He calls it tenderizer for muscles that are no longer like filet mignon. And adding strength training to your fitness plan two or three times a week is the best thing for aging bodies, he says. “You better be strength training; how else are you supposed to keep your strength?”
Saying that physical activity makes a world of difference, Olson offers a couple of suggestions to make your workout work for you:
- If something hurts or makes you stiff, find another activity.
- Change up your workouts as you age; for instance, switch from running to using an elliptical or a bike to reduce impact on your body.
- It’s important to play again. Have fun. Relax.
All In on Strength Training
For Eric Paur, strength training is as important as doing cardio. A doctor of physical therapy (DPT) and board-certified sports specialist at TRIA Orthopedic Center, Paur says the nice thing about strength training is that it’s really a two-for-one workout, because you get cardio benefits during a strength workout. He recommends doing strength training at least two days a week, if not three.
“There is more and more research coming out saying that we need to be doing this for all ages,” he says. “It doesn’t matter what level of activity you do: Strength helps make you more resilient to injury. I will have my 90-year-olds deadlift and strength train the same as I would have my pro athletes.”
Having his clients work on strength keeps them out of his office, he says. “We’re always trying to work ourselves out of a job instead of into a job. I think it’s paramount that people do strength training at least two to three days a week.”
He describes TRIA as a great place to practice, because he and other specialists collaborate on treatment with doctors, surgeons, and physical therapists in a one-stop shop with a whole range of services under one roof.
What Is Old Is New Again
Paur says strength training trends are moving away from complicated exercise programs and back to pure weight lifting.
“All those fancy tools and that kind of stuff has kind of gone away, and we are looking at just pure strength training, like the old-school bench-presses, squats, deadlifts,” he says. “Research has shown power lifting to be the most beneficial for strengthening. I don’t want people to think of powerlifting as going in the gym and lifting 400 pounds. … That is obviously is not what I have my patients doing.”

[What you will do] Continue the article on strength training for aging bodies from its final sentence.

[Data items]
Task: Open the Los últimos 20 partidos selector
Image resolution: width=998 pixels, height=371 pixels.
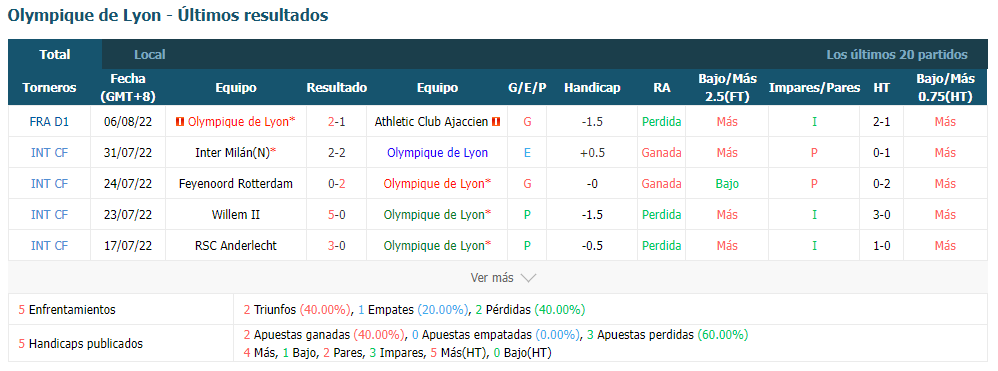Action: 897,55
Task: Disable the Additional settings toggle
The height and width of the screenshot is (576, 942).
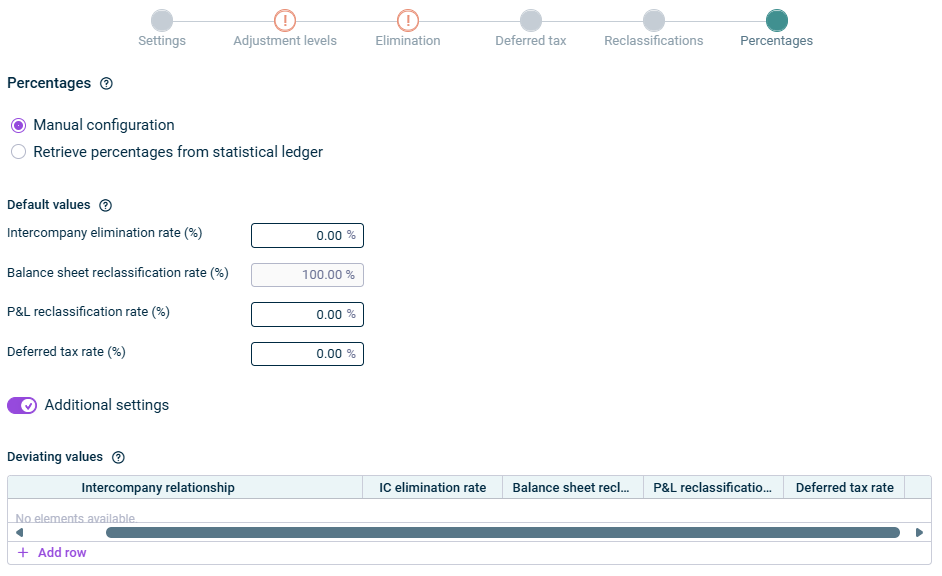Action: click(x=22, y=405)
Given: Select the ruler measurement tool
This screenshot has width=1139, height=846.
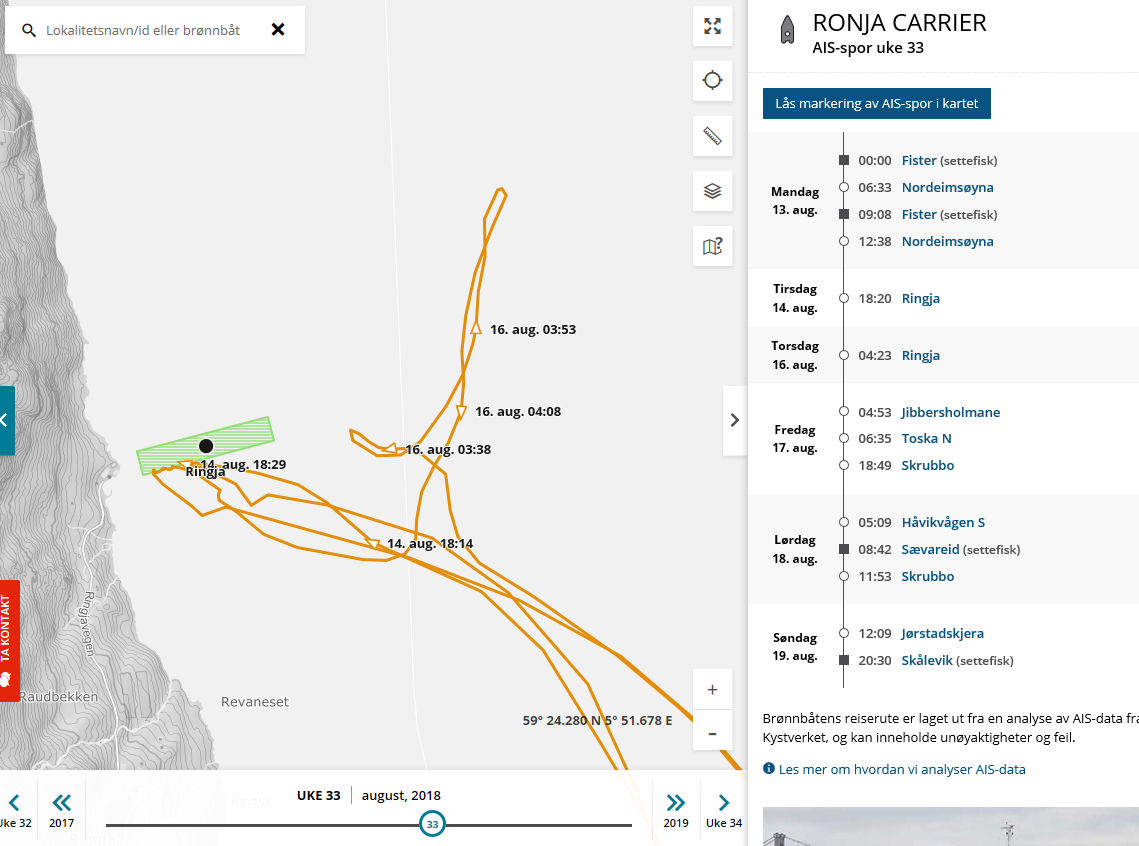Looking at the screenshot, I should click(712, 136).
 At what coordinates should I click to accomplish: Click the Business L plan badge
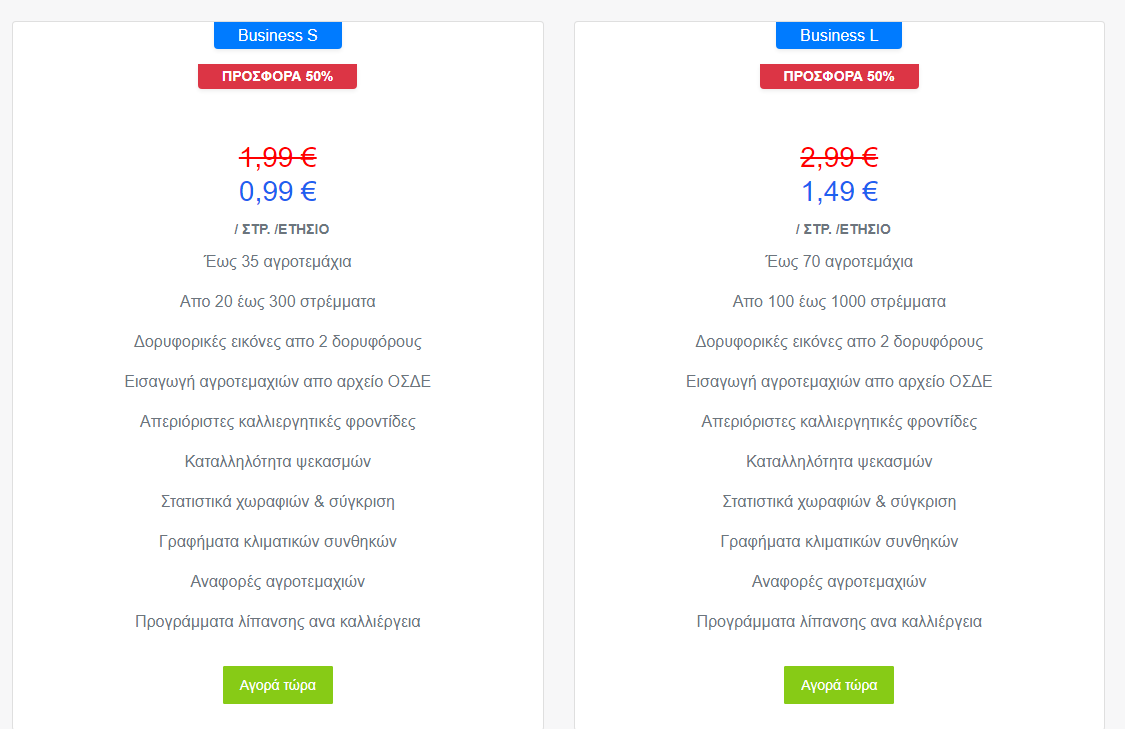tap(839, 36)
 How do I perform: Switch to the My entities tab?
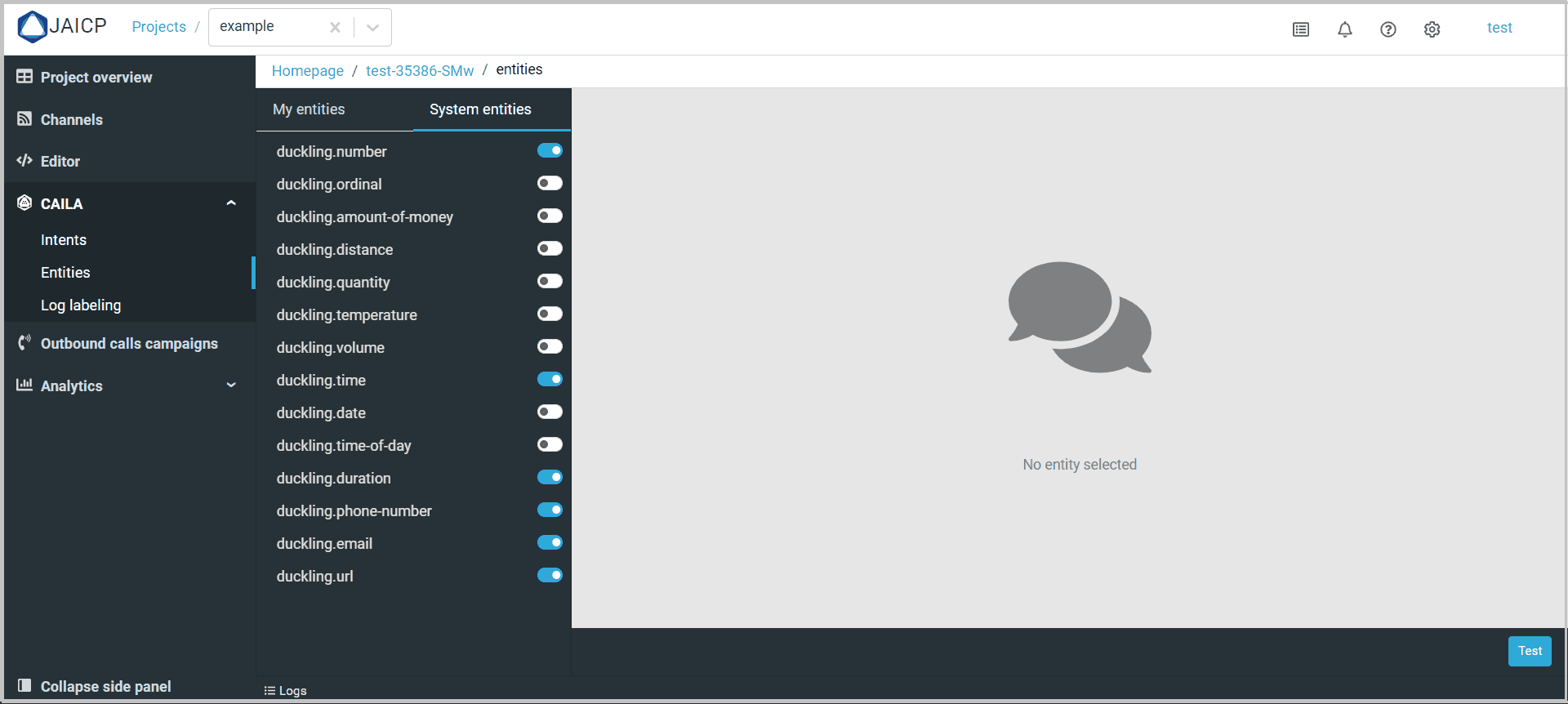pyautogui.click(x=309, y=109)
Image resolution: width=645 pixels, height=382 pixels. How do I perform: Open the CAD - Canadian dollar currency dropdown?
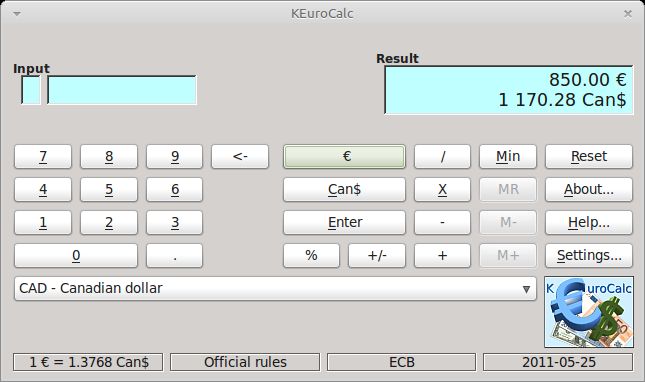[275, 288]
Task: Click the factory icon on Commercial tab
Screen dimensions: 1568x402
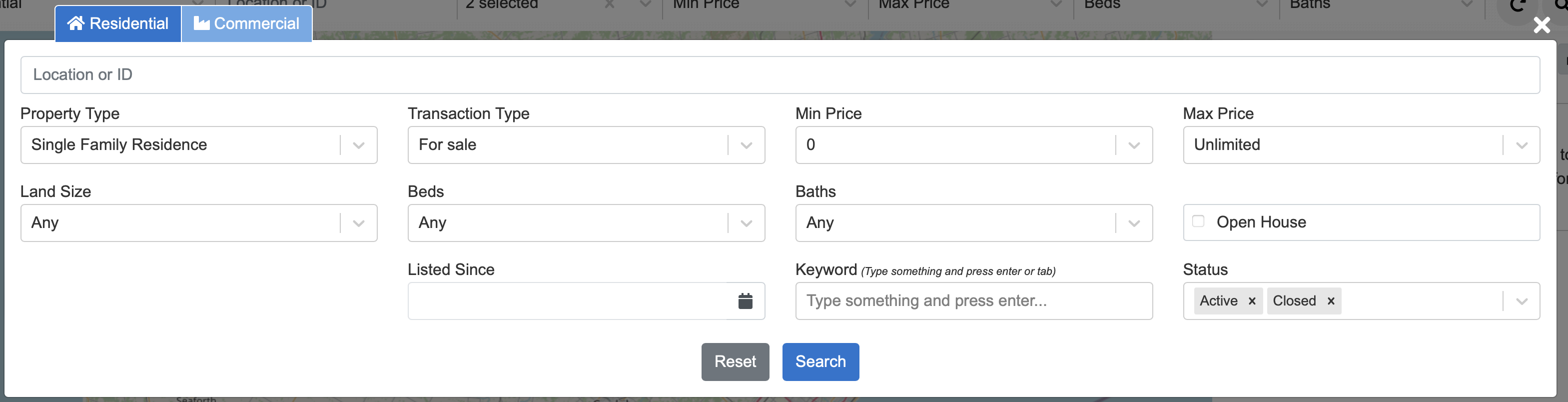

[Answer to this exercise]
In the fitness industry, resilience is a big word right now, and building strength is key to improving resilience, he says. “I don’t want to discount the importance of something like yoga or Pilates or the use of bands, because those are all beneficial. But to really get stronger and build muscle, the number one thing is lifting heavier weights.”
He acknowledges that it can be intimidating to walk into a gym and start lifting free weights. That’s why he says it’s best to check in with a trainer. They will help you with mechanics and form and get you set up to succeed, even if you can only lift the bar to start with.
“Don’t be afraid to ask people for help,” he says. “I have my doctorate in exercise, but I still see someone to help me with my form. Now they are my favorite exercises, because I can tell the difference in my strength. These types of exercises are what keeps people healthy.”
Paur says that strength training is also about enjoying life. He worked with a 93-year-old patient whose goal was getting a cup of tea out of her microwave without pain.
“She’s not looking at playing a professional sport, but to her, getting that tea out of the microwave was just as important as getting back to playing sports,” he says.
The problem was a torn rotator cuff, and because of her age, she was not a great candidate for surgery, but they worked together to achieve her goal.
“We did a bunch of strengthening to compensate for the muscle she damaged, and we worked on other muscles to help compensate for that.”
Her strength training was successful. Now, she’s back to getting her cup of tea—and square dancing.
Yes, strength training put her back with her dancing group. Paur is proud of that.
“You can get better and stronger, and you don’t have to be in pain all the time,” he says. “We can do things to help. It’s your body, and it’s your life.”